(Data lines)

# # #

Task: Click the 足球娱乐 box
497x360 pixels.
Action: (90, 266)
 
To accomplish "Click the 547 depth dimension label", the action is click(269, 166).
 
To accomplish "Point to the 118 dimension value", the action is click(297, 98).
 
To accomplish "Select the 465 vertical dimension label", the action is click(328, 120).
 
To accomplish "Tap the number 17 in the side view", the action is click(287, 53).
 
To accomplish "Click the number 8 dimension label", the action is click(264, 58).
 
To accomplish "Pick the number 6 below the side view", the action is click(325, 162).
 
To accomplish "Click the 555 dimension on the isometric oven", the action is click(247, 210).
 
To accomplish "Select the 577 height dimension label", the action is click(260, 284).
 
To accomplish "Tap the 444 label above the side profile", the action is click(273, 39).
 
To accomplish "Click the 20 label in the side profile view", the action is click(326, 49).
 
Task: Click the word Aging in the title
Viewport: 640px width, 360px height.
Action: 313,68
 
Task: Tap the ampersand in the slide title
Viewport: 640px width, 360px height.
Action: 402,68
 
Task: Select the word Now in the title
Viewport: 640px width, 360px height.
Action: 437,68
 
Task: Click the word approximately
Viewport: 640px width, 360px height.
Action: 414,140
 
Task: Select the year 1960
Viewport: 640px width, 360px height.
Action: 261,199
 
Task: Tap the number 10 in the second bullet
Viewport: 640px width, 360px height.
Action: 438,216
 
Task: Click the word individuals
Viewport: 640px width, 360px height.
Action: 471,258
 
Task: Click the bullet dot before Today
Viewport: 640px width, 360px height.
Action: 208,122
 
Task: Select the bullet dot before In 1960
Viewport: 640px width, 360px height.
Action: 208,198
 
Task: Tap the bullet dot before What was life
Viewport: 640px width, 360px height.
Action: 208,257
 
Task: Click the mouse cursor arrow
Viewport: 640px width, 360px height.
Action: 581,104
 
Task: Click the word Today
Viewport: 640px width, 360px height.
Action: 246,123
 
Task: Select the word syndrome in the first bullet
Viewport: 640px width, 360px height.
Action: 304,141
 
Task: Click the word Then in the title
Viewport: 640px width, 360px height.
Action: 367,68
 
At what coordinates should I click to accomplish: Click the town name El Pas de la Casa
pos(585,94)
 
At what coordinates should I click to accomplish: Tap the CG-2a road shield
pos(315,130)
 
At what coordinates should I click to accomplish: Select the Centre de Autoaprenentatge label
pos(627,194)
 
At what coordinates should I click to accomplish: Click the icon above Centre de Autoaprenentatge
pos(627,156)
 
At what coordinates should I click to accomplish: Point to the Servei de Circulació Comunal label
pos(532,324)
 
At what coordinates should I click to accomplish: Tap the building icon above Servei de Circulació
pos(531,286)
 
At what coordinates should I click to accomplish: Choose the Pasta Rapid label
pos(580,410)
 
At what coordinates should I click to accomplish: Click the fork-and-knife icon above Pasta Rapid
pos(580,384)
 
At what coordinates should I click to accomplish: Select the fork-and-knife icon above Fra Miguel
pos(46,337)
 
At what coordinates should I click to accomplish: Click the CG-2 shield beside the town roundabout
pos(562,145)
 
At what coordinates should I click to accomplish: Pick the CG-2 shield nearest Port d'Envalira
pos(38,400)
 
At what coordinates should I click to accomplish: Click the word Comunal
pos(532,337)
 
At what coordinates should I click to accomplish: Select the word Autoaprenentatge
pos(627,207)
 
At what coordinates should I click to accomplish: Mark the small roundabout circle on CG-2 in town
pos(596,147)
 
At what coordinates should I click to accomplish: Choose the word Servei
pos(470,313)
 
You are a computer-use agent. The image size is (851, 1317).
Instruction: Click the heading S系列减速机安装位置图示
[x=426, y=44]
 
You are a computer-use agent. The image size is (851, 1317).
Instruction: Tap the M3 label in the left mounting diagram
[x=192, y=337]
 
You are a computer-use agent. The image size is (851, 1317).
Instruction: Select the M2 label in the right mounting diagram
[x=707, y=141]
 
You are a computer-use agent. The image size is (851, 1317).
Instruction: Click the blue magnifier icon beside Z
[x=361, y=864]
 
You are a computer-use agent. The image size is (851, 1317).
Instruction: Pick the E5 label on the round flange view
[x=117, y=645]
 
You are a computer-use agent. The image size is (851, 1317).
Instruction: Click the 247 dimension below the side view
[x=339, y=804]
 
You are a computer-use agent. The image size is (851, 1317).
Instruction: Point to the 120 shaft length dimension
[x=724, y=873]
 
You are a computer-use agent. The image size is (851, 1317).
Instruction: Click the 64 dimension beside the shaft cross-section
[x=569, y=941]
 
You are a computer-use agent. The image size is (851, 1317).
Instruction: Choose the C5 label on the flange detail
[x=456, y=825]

# # #

Task goal:
Render every line of the entries above as a Markdown table with two columns, Row and Line, numbering the rows in order and omitting blank lines.

Exercise output:
| Row | Line |
|---|---|
| 1 | Task: Click the 足球娱乐 box |
| 2 | 497x360 pixels. |
| 3 | Action: (90, 266) |
| 4 | To accomplish "Click the 547 depth dimension label", the action is click(269, 166). |
| 5 | To accomplish "Point to the 118 dimension value", the action is click(297, 98). |
| 6 | To accomplish "Select the 465 vertical dimension label", the action is click(328, 120). |
| 7 | To accomplish "Tap the number 17 in the side view", the action is click(287, 53). |
| 8 | To accomplish "Click the number 8 dimension label", the action is click(264, 58). |
| 9 | To accomplish "Pick the number 6 below the side view", the action is click(325, 162). |
| 10 | To accomplish "Click the 555 dimension on the isometric oven", the action is click(247, 210). |
| 11 | To accomplish "Select the 577 height dimension label", the action is click(260, 284). |
| 12 | To accomplish "Tap the 444 label above the side profile", the action is click(273, 39). |
| 13 | To accomplish "Click the 20 label in the side profile view", the action is click(326, 49). |
| 14 | Task: Click the word Aging in the title |
| 15 | Viewport: 640px width, 360px height. |
| 16 | Action: 313,68 |
| 17 | Task: Tap the ampersand in the slide title |
| 18 | Viewport: 640px width, 360px height. |
| 19 | Action: 402,68 |
| 20 | Task: Select the word Now in the title |
| 21 | Viewport: 640px width, 360px height. |
| 22 | Action: 437,68 |
| 23 | Task: Click the word approximately |
| 24 | Viewport: 640px width, 360px height. |
| 25 | Action: 414,140 |
| 26 | Task: Select the year 1960 |
| 27 | Viewport: 640px width, 360px height. |
| 28 | Action: 261,199 |
| 29 | Task: Tap the number 10 in the second bullet |
| 30 | Viewport: 640px width, 360px height. |
| 31 | Action: 438,216 |
| 32 | Task: Click the word individuals |
| 33 | Viewport: 640px width, 360px height. |
| 34 | Action: 471,258 |
| 35 | Task: Click the bullet dot before Today |
| 36 | Viewport: 640px width, 360px height. |
| 37 | Action: 208,122 |
| 38 | Task: Select the bullet dot before In 1960 |
| 39 | Viewport: 640px width, 360px height. |
| 40 | Action: 208,198 |
| 41 | Task: Tap the bullet dot before What was life |
| 42 | Viewport: 640px width, 360px height. |
| 43 | Action: 208,257 |
| 44 | Task: Click the mouse cursor arrow |
| 45 | Viewport: 640px width, 360px height. |
| 46 | Action: 581,104 |
| 47 | Task: Click the word Today |
| 48 | Viewport: 640px width, 360px height. |
| 49 | Action: 246,123 |
| 50 | Task: Select the word syndrome in the first bullet |
| 51 | Viewport: 640px width, 360px height. |
| 52 | Action: 304,141 |
| 53 | Task: Click the word Then in the title |
| 54 | Viewport: 640px width, 360px height. |
| 55 | Action: 367,68 |
| 56 | At what coordinates should I click to accomplish: Click the town name El Pas de la Casa |
| 57 | pos(585,94) |
| 58 | At what coordinates should I click to accomplish: Tap the CG-2a road shield |
| 59 | pos(315,130) |
| 60 | At what coordinates should I click to accomplish: Select the Centre de Autoaprenentatge label |
| 61 | pos(627,194) |
| 62 | At what coordinates should I click to accomplish: Click the icon above Centre de Autoaprenentatge |
| 63 | pos(627,156) |
| 64 | At what coordinates should I click to accomplish: Point to the Servei de Circulació Comunal label |
| 65 | pos(532,324) |
| 66 | At what coordinates should I click to accomplish: Tap the building icon above Servei de Circulació |
| 67 | pos(531,286) |
| 68 | At what coordinates should I click to accomplish: Choose the Pasta Rapid label |
| 69 | pos(580,410) |
| 70 | At what coordinates should I click to accomplish: Click the fork-and-knife icon above Pasta Rapid |
| 71 | pos(580,384) |
| 72 | At what coordinates should I click to accomplish: Select the fork-and-knife icon above Fra Miguel |
| 73 | pos(46,337) |
| 74 | At what coordinates should I click to accomplish: Click the CG-2 shield beside the town roundabout |
| 75 | pos(562,145) |
| 76 | At what coordinates should I click to accomplish: Pick the CG-2 shield nearest Port d'Envalira |
| 77 | pos(38,400) |
| 78 | At what coordinates should I click to accomplish: Click the word Comunal |
| 79 | pos(532,337) |
| 80 | At what coordinates should I click to accomplish: Select the word Autoaprenentatge |
| 81 | pos(627,207) |
| 82 | At what coordinates should I click to accomplish: Mark the small roundabout circle on CG-2 in town |
| 83 | pos(596,147) |
| 84 | At what coordinates should I click to accomplish: Choose the word Servei |
| 85 | pos(470,313) |
| 86 | You are a computer-use agent. The image size is (851, 1317). |
| 87 | Instruction: Click the heading S系列减速机安装位置图示 |
| 88 | [x=426, y=44] |
| 89 | You are a computer-use agent. The image size is (851, 1317). |
| 90 | Instruction: Tap the M3 label in the left mounting diagram |
| 91 | [x=192, y=337] |
| 92 | You are a computer-use agent. The image size is (851, 1317). |
| 93 | Instruction: Select the M2 label in the right mounting diagram |
| 94 | [x=707, y=141] |
| 95 | You are a computer-use agent. The image size is (851, 1317). |
| 96 | Instruction: Click the blue magnifier icon beside Z |
| 97 | [x=361, y=864] |
| 98 | You are a computer-use agent. The image size is (851, 1317). |
| 99 | Instruction: Pick the E5 label on the round flange view |
| 100 | [x=117, y=645] |
| 101 | You are a computer-use agent. The image size is (851, 1317). |
| 102 | Instruction: Click the 247 dimension below the side view |
| 103 | [x=339, y=804] |
| 104 | You are a computer-use agent. The image size is (851, 1317). |
| 105 | Instruction: Point to the 120 shaft length dimension |
| 106 | [x=724, y=873] |
| 107 | You are a computer-use agent. The image size is (851, 1317). |
| 108 | Instruction: Click the 64 dimension beside the shaft cross-section |
| 109 | [x=569, y=941] |
| 110 | You are a computer-use agent. The image size is (851, 1317). |
| 111 | Instruction: Choose the C5 label on the flange detail |
| 112 | [x=456, y=825] |